Start of Block

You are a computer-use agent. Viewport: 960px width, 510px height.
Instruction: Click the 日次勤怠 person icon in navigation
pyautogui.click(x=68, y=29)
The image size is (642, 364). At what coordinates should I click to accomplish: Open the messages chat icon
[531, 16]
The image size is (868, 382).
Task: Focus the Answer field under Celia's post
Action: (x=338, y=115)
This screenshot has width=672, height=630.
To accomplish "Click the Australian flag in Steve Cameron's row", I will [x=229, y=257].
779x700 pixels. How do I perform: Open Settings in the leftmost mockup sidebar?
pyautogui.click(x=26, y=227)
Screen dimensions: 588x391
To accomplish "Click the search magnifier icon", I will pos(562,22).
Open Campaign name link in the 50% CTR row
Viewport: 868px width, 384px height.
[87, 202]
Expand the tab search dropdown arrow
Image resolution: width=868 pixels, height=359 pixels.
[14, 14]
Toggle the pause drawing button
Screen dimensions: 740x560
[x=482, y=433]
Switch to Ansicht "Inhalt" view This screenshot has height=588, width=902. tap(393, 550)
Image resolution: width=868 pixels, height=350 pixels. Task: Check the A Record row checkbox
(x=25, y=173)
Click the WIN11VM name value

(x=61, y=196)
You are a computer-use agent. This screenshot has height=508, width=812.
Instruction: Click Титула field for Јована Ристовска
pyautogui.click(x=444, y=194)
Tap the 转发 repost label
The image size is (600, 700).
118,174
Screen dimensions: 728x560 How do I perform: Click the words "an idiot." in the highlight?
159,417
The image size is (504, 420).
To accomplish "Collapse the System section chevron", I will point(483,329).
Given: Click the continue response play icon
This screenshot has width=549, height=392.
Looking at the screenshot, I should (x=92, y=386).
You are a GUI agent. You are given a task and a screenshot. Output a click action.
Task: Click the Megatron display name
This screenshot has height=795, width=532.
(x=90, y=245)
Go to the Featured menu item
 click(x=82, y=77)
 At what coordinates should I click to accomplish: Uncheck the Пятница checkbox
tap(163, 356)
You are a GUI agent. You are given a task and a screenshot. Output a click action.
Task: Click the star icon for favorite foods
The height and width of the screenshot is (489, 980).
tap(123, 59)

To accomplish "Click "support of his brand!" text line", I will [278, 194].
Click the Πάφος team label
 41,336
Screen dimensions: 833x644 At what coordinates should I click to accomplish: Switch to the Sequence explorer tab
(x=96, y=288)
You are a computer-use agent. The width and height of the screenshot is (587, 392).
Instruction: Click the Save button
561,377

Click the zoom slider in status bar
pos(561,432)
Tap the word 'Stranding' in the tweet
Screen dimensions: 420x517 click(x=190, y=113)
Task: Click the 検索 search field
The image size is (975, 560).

End of Block

What to do:
From the line holding "Go to the Featured menu item" to the last line of the entries above, restate each line exactly; include both ends and omit everything else.

Exercise answer:
Go to the Featured menu item
 click(x=82, y=77)
 At what coordinates should I click to accomplish: Uncheck the Пятница checkbox
tap(163, 356)
You are a GUI agent. You are given a task and a screenshot. Output a click action.
Task: Click the star icon for favorite foods
The height and width of the screenshot is (489, 980).
tap(123, 59)

To accomplish "Click "support of his brand!" text line", I will [278, 194].
Click the Πάφος team label
 41,336
Screen dimensions: 833x644 At what coordinates should I click to accomplish: Switch to the Sequence explorer tab
(x=96, y=288)
You are a computer-use agent. The width and height of the screenshot is (587, 392).
Instruction: Click the Save button
561,377

Click the zoom slider in status bar
pos(561,432)
Tap the word 'Stranding' in the tweet
Screen dimensions: 420x517 click(x=190, y=113)
Task: Click the 検索 search field
The image size is (975, 560).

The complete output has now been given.